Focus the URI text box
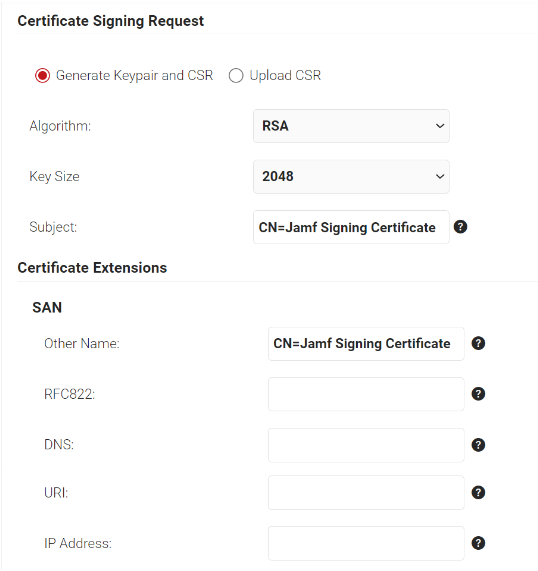 pyautogui.click(x=366, y=493)
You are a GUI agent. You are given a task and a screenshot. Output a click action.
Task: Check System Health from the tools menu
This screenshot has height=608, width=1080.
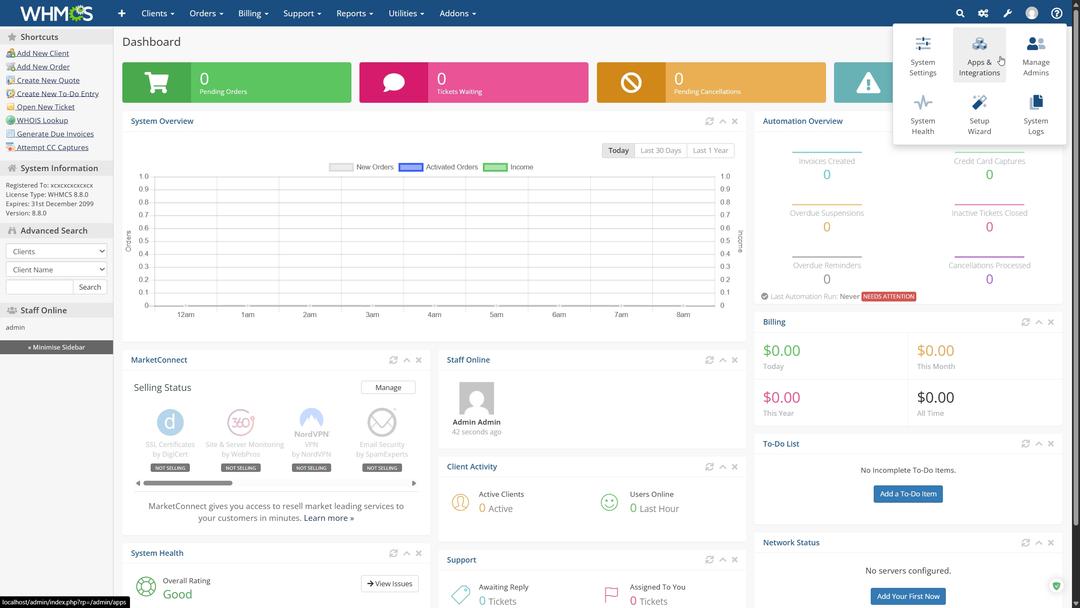point(922,114)
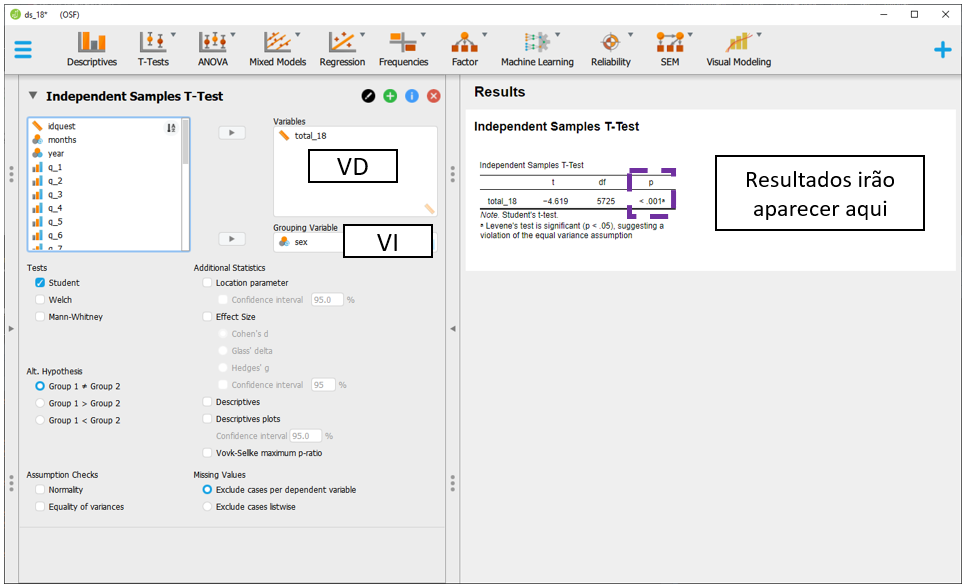
Task: Click the blue plus modules icon
Action: pyautogui.click(x=942, y=49)
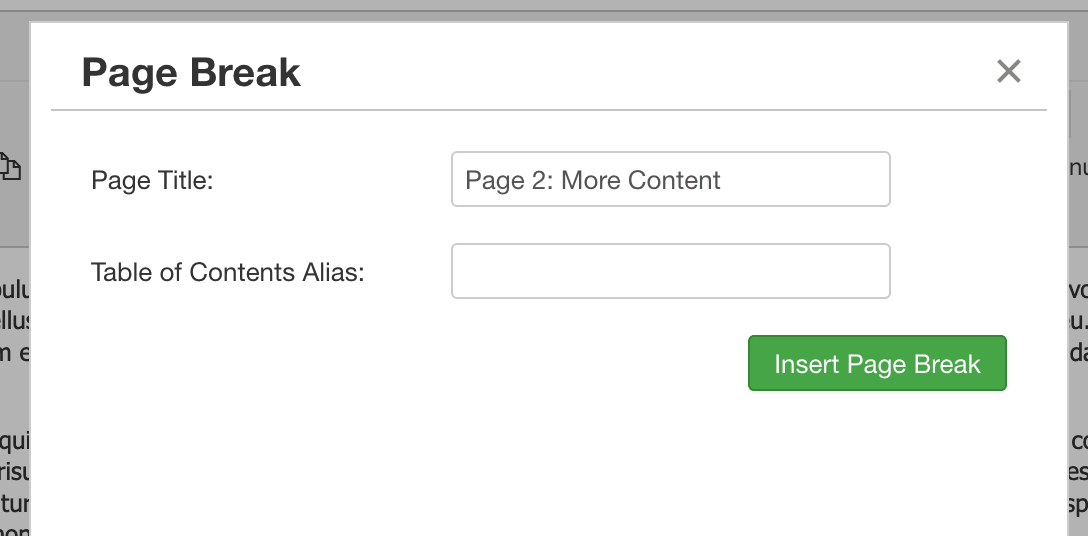Click blank space left of Insert Page Break

pos(416,363)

**PROMPT:** Copy out the data above word for word, leaving out the pictures.

**THE ANSWER:**
Focus the URI text box
 pyautogui.click(x=366, y=493)
You are a GUI agent. You are given a task and a screenshot. Output a click action.
Task: Check System Health from the tools menu
This screenshot has height=608, width=1080.
point(922,114)
Task: Click the blue plus modules icon
Action: pyautogui.click(x=942, y=49)
Click blank space left of Insert Page Break

pos(416,363)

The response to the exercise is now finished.